Effetto Zeigarnik: l'ansia per le azioni incompiute

L'effetto Zeigarnik potrebbe anche spiegare perché ci pentiamo più spesso di ciò che non abbiamo fatto rispetto alle azioni che abbiamo compiuto.
Effetto Zeigarnik: l'ansia per le azioni incompiute
Valeria Sabater

Scritto e verificato la psicologa Valeria Sabater.

Ultimo aggiornamento: 15 novembre, 2021

L’effetto Zeigarnik ci ricorda che al cervello non piace fare le cose a metà, o, peggio ancora, ricevere informazioni ambigue o imprecise. Questo spiega, ad esempio, perché ci risulta fastidioso interrompere la lettura di un libro interessante.
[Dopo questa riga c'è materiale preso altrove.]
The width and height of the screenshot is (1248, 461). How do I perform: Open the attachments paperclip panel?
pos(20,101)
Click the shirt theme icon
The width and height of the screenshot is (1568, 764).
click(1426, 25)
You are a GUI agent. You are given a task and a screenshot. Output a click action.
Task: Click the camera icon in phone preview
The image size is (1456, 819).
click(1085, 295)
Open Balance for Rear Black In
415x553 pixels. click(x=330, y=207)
Tale caratteristica si celerebbe anche dietro l’ansia provata quando si viene lasciati da qualcuno senza spiegazioni.

Gli sceneggiatori del cinema e della televisione sono ben consapevoli di tale fenomeno psicologico. Ed è per questo che utilizzano da decenni il noto effetto Cliffhanger per fidelizzare gli spettatori. Questa tecnica consiste, come ben saprete, nel concentrare la massima tensione, le scene a effetto e le emozioni proprio alla fine delle puntate o delle produzioni cinematografiche.

Tale conclusione improvvisa e inaspettata costringerà lo spettatore ad attendere le nuove uscite. Tuttavia, è noto anche che ci stanchiamo spesso di questo stratagemma, in quanto ne comprendiamo l’aspetto manipolatorio. A ogni modo, nel quotidiano è quasi impossibile non essere soggetti a questo sofisticato quanto interessante meccanismo mentale.
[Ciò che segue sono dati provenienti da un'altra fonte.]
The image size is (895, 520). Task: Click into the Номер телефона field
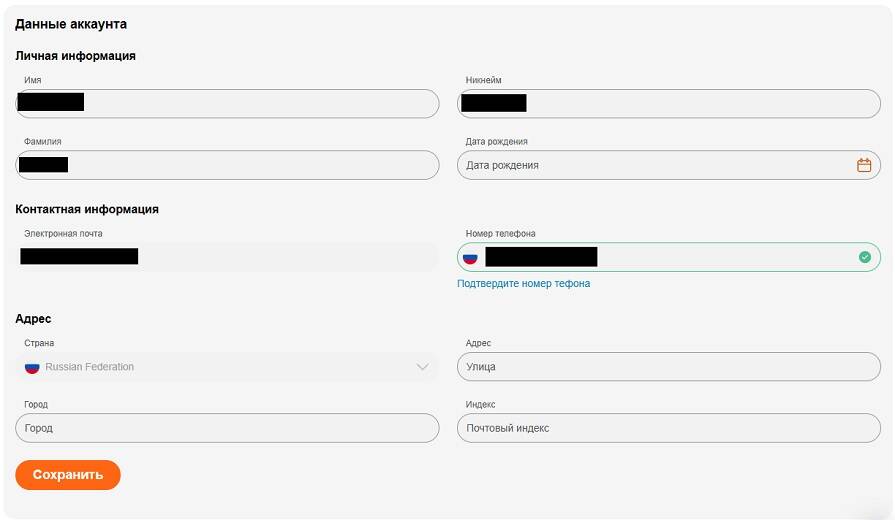point(668,257)
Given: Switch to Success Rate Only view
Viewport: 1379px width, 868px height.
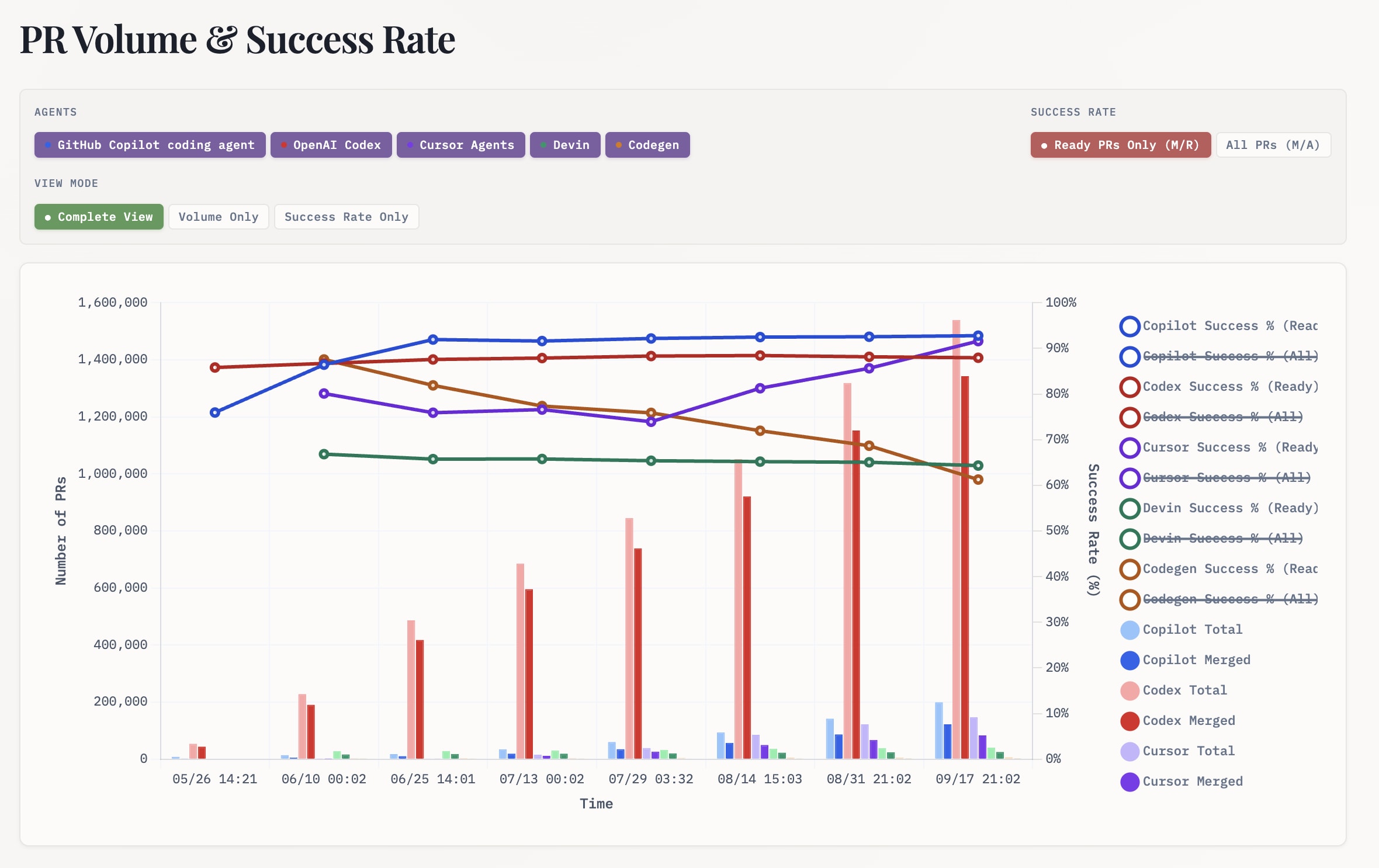Looking at the screenshot, I should coord(346,217).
La psicologia cognitiva è da sempre stata interessata all’effetto Zeigarnik e ai pensieri invadenti che ci fanno spesso visita a fronte di attività rimaste in sospeso o esperienze incompiute. Inoltre, questo fenomeno potrebbe anche spiegare perché ci pentiamo più spesso di quello che non abbiamo fatto rispetto alle azioni che abbiamo compiuto.
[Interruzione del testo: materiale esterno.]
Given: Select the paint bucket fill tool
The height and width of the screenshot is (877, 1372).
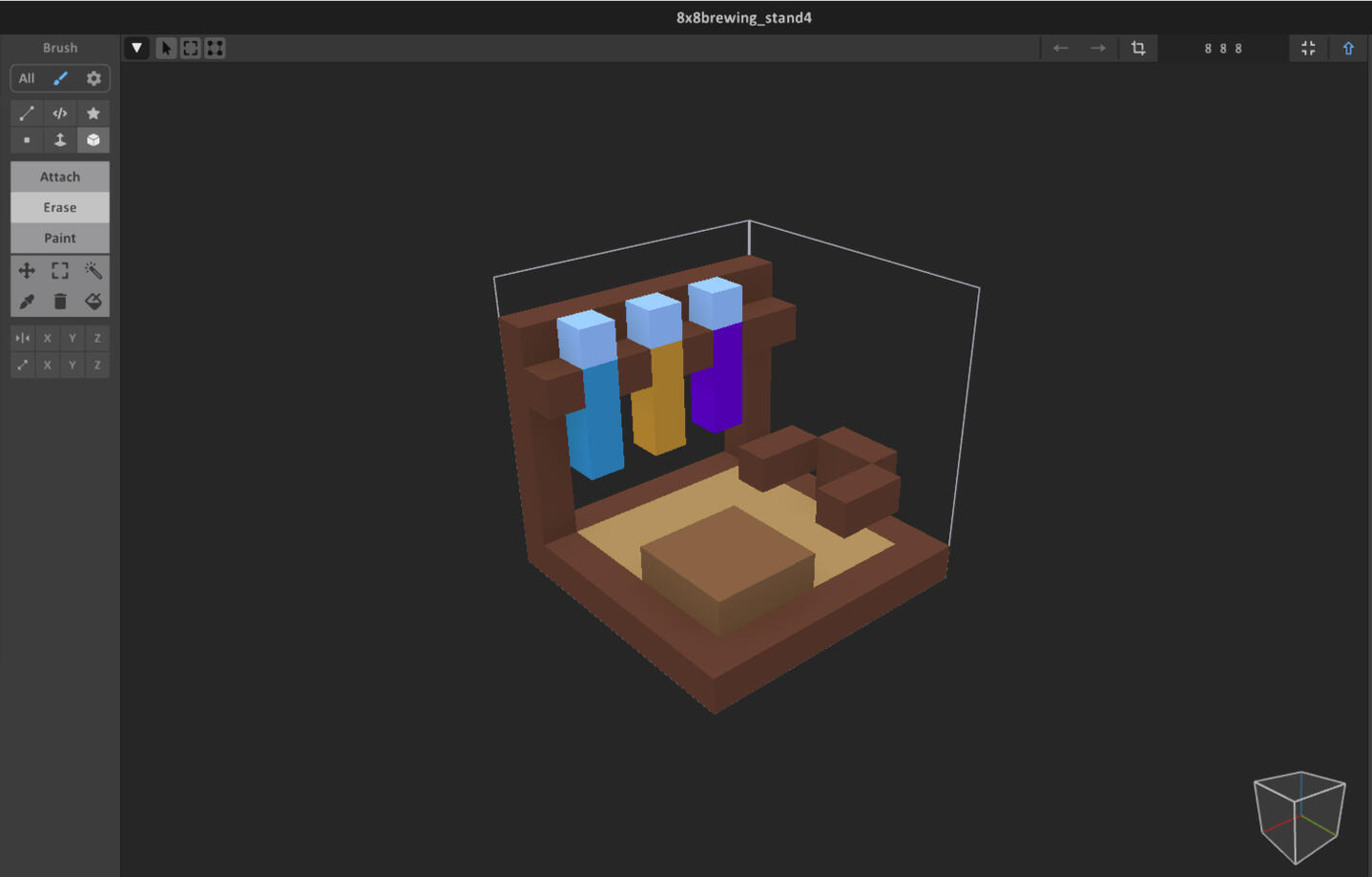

«Domani è solo un avverbio di tempo.»

-Graham Greene-

L’effetto Zeigarnik e il ristorante austriaco

Uomo dentro una clessidra

È il 1920, e ci troviamo in un piccolo ristorante in Austria. Seduta, c’è una giovane psicologa russa di nome Bluma Zeigarnik, un po’ spazientita per il ritardo del suo insegnante, Kurt Lewin. A un certo punto, Bluma smette di guardare l’orologio e inizia a partecipare, da buona osservatrice scientifica, a ciò che le accade intorno.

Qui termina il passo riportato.